Today in History: August 11

Reuters

Following are some of the major events to have occurred on August 11:

1919 - Scottish-born American industrialist and philanthropist Andrew Carnegie died at 83.

1952 - King Hussein of Jordan took the throne after his father, King Talal, was declared unfit to rule because of mental illness.

1956 - U.S. painter Jackson Pollock, leader of the abstract expressionist movement, was killed in a car accident. He introduced the technique of pouring paint onto canvas.

1966 - A treaty to end three years of hostilities between Malaysia and Indonesia was signed in Jakarta.

1994 - Russia's Supreme Court acquitted General Valentin Varennikov of high treason for joining those trying to overthrow Soviet leader Mikhail Gorbachev in an August 1991 coup attempt.

1998 - British Petroleum stunned markets by announcing it had agreed to merge with Amoco of the United States in a $110 billion deal.

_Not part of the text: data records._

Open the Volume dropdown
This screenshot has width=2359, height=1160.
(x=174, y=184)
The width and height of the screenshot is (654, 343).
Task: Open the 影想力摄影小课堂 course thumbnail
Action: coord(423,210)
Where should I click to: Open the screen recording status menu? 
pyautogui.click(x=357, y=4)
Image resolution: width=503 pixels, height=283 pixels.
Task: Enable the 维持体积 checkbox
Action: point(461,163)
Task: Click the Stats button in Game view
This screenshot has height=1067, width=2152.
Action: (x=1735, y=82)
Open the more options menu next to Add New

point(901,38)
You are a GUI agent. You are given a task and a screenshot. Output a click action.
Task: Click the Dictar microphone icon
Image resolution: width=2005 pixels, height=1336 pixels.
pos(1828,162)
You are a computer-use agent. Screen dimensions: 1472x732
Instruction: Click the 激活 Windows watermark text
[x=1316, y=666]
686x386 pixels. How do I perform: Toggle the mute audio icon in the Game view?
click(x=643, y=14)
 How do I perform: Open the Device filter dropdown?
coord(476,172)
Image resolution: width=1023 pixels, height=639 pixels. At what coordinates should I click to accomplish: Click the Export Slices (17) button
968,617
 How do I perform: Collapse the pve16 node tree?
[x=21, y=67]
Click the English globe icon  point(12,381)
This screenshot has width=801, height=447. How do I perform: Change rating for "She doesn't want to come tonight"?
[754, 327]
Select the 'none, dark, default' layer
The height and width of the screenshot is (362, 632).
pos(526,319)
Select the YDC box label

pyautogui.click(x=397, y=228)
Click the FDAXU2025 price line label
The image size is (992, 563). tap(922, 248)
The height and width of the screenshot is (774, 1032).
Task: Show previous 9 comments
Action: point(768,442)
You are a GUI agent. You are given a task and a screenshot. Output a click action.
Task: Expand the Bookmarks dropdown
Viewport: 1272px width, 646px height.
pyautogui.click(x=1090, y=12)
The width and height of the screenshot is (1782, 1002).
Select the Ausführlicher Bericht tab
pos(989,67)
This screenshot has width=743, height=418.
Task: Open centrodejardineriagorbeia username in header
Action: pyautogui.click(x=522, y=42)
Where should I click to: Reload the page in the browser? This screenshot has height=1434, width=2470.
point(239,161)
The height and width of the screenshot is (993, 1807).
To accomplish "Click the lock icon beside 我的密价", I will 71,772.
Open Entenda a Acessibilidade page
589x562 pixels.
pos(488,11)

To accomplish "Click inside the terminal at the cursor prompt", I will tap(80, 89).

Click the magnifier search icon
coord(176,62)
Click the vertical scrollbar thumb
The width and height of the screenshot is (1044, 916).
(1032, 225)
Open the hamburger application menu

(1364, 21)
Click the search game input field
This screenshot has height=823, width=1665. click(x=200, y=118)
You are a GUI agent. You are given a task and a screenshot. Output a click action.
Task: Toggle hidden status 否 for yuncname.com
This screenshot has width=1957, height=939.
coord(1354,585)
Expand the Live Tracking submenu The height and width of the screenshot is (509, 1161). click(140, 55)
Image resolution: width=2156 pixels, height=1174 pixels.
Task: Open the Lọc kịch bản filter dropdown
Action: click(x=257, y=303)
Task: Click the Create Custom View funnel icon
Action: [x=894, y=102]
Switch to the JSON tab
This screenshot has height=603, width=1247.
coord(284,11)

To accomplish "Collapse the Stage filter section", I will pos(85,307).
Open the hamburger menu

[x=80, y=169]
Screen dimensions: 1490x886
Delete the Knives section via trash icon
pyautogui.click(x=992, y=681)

2000 - The Bank of Japan raised interest rates for the first time in 10 years, rejecting an unprecedented request from the government for a delay.

2002 - Azerbaijan's breakaway region of Nagorno-Karabakh voted for a new leader, defying the world community and brushing off angry protests from Baku. Arkady Gukasyan resoundingly won a new five-year term.

2002 - US Airways Group Inc., the sixth-largest U.S. airline, sought Chapter 11 bankruptcy protection, in the first bankruptcy filing by a major air carrier since the Sept. 11 attacks.

2003 - In Afghanistan, NATO took command of Kabul's peacekeeping force, its first operation outside Europe.

2005 - Europe's Ariane-5 rocket launched the world's largest communications satellite, placing the 6.5-tonne iPSTAR in orbit for Thailand's Shin Satellite.